### DATASET CONTENT

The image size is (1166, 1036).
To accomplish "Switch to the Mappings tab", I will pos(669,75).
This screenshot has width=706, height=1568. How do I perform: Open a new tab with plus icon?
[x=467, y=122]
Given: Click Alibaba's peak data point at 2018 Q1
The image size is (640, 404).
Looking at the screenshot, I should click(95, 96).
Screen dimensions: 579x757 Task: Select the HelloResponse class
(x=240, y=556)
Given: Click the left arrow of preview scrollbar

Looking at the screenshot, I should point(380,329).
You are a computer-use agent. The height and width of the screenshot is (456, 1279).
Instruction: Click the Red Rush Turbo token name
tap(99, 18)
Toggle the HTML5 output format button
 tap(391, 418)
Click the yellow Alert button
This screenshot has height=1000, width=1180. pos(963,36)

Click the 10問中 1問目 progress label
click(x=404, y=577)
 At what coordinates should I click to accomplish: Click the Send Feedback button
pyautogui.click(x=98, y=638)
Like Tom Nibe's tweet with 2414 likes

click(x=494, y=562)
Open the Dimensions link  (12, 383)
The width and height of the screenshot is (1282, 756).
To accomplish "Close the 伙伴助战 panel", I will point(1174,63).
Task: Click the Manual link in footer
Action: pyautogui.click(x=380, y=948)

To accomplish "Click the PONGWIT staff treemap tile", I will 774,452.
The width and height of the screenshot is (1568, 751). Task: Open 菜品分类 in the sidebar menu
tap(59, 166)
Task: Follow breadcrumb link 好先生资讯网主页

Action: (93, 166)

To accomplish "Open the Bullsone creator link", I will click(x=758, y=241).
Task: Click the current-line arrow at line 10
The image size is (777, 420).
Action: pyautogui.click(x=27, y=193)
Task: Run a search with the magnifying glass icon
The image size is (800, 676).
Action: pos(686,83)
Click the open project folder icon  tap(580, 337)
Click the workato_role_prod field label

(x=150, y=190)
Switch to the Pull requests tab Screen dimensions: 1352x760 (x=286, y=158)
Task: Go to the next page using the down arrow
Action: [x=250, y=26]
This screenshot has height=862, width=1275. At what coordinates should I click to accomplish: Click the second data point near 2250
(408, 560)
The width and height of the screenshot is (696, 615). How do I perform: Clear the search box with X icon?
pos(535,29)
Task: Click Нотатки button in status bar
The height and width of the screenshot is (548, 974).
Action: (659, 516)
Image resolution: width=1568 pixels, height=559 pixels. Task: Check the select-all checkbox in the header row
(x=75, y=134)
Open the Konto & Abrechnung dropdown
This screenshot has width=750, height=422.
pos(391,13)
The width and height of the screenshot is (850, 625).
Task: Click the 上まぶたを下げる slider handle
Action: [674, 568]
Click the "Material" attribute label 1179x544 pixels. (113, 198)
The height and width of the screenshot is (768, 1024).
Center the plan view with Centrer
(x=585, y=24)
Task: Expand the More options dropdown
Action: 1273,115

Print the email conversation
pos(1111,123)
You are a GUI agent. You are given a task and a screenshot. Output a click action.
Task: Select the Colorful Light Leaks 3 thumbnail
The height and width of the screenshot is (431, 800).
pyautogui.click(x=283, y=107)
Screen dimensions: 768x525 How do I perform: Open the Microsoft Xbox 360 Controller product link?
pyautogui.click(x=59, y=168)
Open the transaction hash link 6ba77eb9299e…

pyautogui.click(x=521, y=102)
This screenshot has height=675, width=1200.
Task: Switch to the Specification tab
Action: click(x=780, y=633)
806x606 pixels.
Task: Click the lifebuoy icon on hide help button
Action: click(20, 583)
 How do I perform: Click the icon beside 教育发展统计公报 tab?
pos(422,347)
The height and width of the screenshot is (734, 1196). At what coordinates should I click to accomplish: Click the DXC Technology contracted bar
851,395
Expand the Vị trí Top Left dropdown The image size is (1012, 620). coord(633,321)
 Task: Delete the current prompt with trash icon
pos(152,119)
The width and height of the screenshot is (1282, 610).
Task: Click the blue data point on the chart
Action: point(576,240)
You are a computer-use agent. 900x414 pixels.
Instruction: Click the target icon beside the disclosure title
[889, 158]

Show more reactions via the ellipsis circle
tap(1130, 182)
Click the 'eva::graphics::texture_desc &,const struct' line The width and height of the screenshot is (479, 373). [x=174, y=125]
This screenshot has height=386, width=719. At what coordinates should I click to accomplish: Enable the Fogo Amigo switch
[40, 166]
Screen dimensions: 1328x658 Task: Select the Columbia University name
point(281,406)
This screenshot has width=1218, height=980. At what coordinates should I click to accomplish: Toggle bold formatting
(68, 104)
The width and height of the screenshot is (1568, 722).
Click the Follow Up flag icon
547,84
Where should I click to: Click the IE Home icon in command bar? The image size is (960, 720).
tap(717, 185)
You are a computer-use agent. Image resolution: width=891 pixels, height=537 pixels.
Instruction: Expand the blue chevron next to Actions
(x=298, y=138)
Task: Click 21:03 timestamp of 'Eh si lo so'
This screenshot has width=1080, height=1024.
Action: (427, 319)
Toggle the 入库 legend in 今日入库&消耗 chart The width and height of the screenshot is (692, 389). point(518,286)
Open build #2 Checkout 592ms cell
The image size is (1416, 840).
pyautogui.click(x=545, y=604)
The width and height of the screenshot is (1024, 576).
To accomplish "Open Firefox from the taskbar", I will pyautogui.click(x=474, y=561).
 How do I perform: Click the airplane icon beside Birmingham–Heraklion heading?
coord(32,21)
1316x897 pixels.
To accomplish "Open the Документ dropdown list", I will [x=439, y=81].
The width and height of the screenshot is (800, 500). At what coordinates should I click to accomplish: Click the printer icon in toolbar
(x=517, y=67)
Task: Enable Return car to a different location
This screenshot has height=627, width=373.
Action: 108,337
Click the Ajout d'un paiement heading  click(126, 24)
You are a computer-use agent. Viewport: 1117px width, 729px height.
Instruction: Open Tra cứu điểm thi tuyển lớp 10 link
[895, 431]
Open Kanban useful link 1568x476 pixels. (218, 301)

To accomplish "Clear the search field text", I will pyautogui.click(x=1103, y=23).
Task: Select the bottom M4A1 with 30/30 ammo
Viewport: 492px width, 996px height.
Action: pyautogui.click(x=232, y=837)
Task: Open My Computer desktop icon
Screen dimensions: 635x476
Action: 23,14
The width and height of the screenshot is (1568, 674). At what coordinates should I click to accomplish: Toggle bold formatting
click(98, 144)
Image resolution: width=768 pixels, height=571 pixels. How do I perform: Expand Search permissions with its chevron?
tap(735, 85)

######

> _AIM OF THE EXERCISE_: Copy the whole listing down exactly.

> _RESULT OF THIS TASK_:
The image size is (1166, 1036).
To accomplish "Switch to the Mappings tab", I will pos(669,75).
This screenshot has width=706, height=1568. How do I perform: Open a new tab with plus icon?
[x=467, y=122]
Given: Click Alibaba's peak data point at 2018 Q1
The image size is (640, 404).
Looking at the screenshot, I should click(95, 96).
Screen dimensions: 579x757 Task: Select the HelloResponse class
(x=240, y=556)
Given: Click the left arrow of preview scrollbar

Looking at the screenshot, I should point(380,329).
You are a computer-use agent. The height and width of the screenshot is (456, 1279).
Instruction: Click the Red Rush Turbo token name
tap(99, 18)
Toggle the HTML5 output format button
 tap(391, 418)
Click the yellow Alert button
This screenshot has height=1000, width=1180. pos(963,36)

Click the 10問中 1問目 progress label
click(x=404, y=577)
 At what coordinates should I click to accomplish: Click the Send Feedback button
pyautogui.click(x=98, y=638)
Like Tom Nibe's tweet with 2414 likes

click(x=494, y=562)
Open the Dimensions link  (12, 383)
The width and height of the screenshot is (1282, 756).
To accomplish "Close the 伙伴助战 panel", I will point(1174,63).
Task: Click the Manual link in footer
Action: pyautogui.click(x=380, y=948)

To accomplish "Click the PONGWIT staff treemap tile", I will 774,452.
The width and height of the screenshot is (1568, 751). Task: Open 菜品分类 in the sidebar menu
tap(59, 166)
Task: Follow breadcrumb link 好先生资讯网主页

Action: (93, 166)

To accomplish "Open the Bullsone creator link", I will click(x=758, y=241).
Task: Click the current-line arrow at line 10
The image size is (777, 420).
Action: pyautogui.click(x=27, y=193)
Task: Run a search with the magnifying glass icon
The image size is (800, 676).
Action: pos(686,83)
Click the open project folder icon  tap(580, 337)
Click the workato_role_prod field label

(x=150, y=190)
Switch to the Pull requests tab Screen dimensions: 1352x760 (x=286, y=158)
Task: Go to the next page using the down arrow
Action: [x=250, y=26]
This screenshot has height=862, width=1275. At what coordinates should I click to accomplish: Click the second data point near 2250
(408, 560)
The width and height of the screenshot is (696, 615). How do I perform: Clear the search box with X icon?
pos(535,29)
Task: Click Нотатки button in status bar
The height and width of the screenshot is (548, 974).
Action: (659, 516)
Image resolution: width=1568 pixels, height=559 pixels. Task: Check the select-all checkbox in the header row
(x=75, y=134)
Open the Konto & Abrechnung dropdown
This screenshot has width=750, height=422.
pos(391,13)
The width and height of the screenshot is (850, 625).
Task: Click the 上まぶたを下げる slider handle
Action: [674, 568]
Click the "Material" attribute label 1179x544 pixels. (113, 198)
The height and width of the screenshot is (768, 1024).
Center the plan view with Centrer
(x=585, y=24)
Task: Expand the More options dropdown
Action: 1273,115

Print the email conversation
pos(1111,123)
You are a GUI agent. You are given a task and a screenshot. Output a click action.
Task: Select the Colorful Light Leaks 3 thumbnail
The height and width of the screenshot is (431, 800).
pyautogui.click(x=283, y=107)
Screen dimensions: 768x525 How do I perform: Open the Microsoft Xbox 360 Controller product link?
pyautogui.click(x=59, y=168)
Open the transaction hash link 6ba77eb9299e…

pyautogui.click(x=521, y=102)
This screenshot has height=675, width=1200.
Task: Switch to the Specification tab
Action: click(x=780, y=633)
806x606 pixels.
Task: Click the lifebuoy icon on hide help button
Action: click(20, 583)
 How do I perform: Click the icon beside 教育发展统计公报 tab?
pos(422,347)
The height and width of the screenshot is (734, 1196). At what coordinates should I click to accomplish: Click the DXC Technology contracted bar
851,395
Expand the Vị trí Top Left dropdown The image size is (1012, 620). coord(633,321)
 Task: Delete the current prompt with trash icon
pos(152,119)
The width and height of the screenshot is (1282, 610).
Task: Click the blue data point on the chart
Action: point(576,240)
You are a computer-use agent. 900x414 pixels.
Instruction: Click the target icon beside the disclosure title
[889, 158]

Show more reactions via the ellipsis circle
tap(1130, 182)
Click the 'eva::graphics::texture_desc &,const struct' line The width and height of the screenshot is (479, 373). [x=174, y=125]
This screenshot has height=386, width=719. At what coordinates should I click to accomplish: Enable the Fogo Amigo switch
[40, 166]
Screen dimensions: 1328x658 Task: Select the Columbia University name
point(281,406)
This screenshot has width=1218, height=980. At what coordinates should I click to accomplish: Toggle bold formatting
(68, 104)
The width and height of the screenshot is (1568, 722).
Click the Follow Up flag icon
547,84
Where should I click to: Click the IE Home icon in command bar? The image size is (960, 720).
tap(717, 185)
You are a computer-use agent. Image resolution: width=891 pixels, height=537 pixels.
Instruction: Expand the blue chevron next to Actions
(x=298, y=138)
Task: Click 21:03 timestamp of 'Eh si lo so'
This screenshot has width=1080, height=1024.
Action: (427, 319)
Toggle the 入库 legend in 今日入库&消耗 chart The width and height of the screenshot is (692, 389). point(518,286)
Open build #2 Checkout 592ms cell
The image size is (1416, 840).
pyautogui.click(x=545, y=604)
The width and height of the screenshot is (1024, 576).
To accomplish "Open Firefox from the taskbar", I will pyautogui.click(x=474, y=561).
 How do I perform: Click the airplane icon beside Birmingham–Heraklion heading?
coord(32,21)
1316x897 pixels.
To accomplish "Open the Документ dropdown list", I will [x=439, y=81].
The width and height of the screenshot is (800, 500). At what coordinates should I click to accomplish: Click the printer icon in toolbar
(x=517, y=67)
Task: Enable Return car to a different location
This screenshot has height=627, width=373.
Action: 108,337
Click the Ajout d'un paiement heading  click(126, 24)
You are a computer-use agent. Viewport: 1117px width, 729px height.
Instruction: Open Tra cứu điểm thi tuyển lớp 10 link
[895, 431]
Open Kanban useful link 1568x476 pixels. (218, 301)

To accomplish "Clear the search field text", I will pyautogui.click(x=1103, y=23).
Task: Select the bottom M4A1 with 30/30 ammo
Viewport: 492px width, 996px height.
Action: pyautogui.click(x=232, y=837)
Task: Open My Computer desktop icon
Screen dimensions: 635x476
Action: 23,14
The width and height of the screenshot is (1568, 674). At what coordinates should I click to accomplish: Toggle bold formatting
click(98, 144)
Image resolution: width=768 pixels, height=571 pixels. How do I perform: Expand Search permissions with its chevron?
tap(735, 85)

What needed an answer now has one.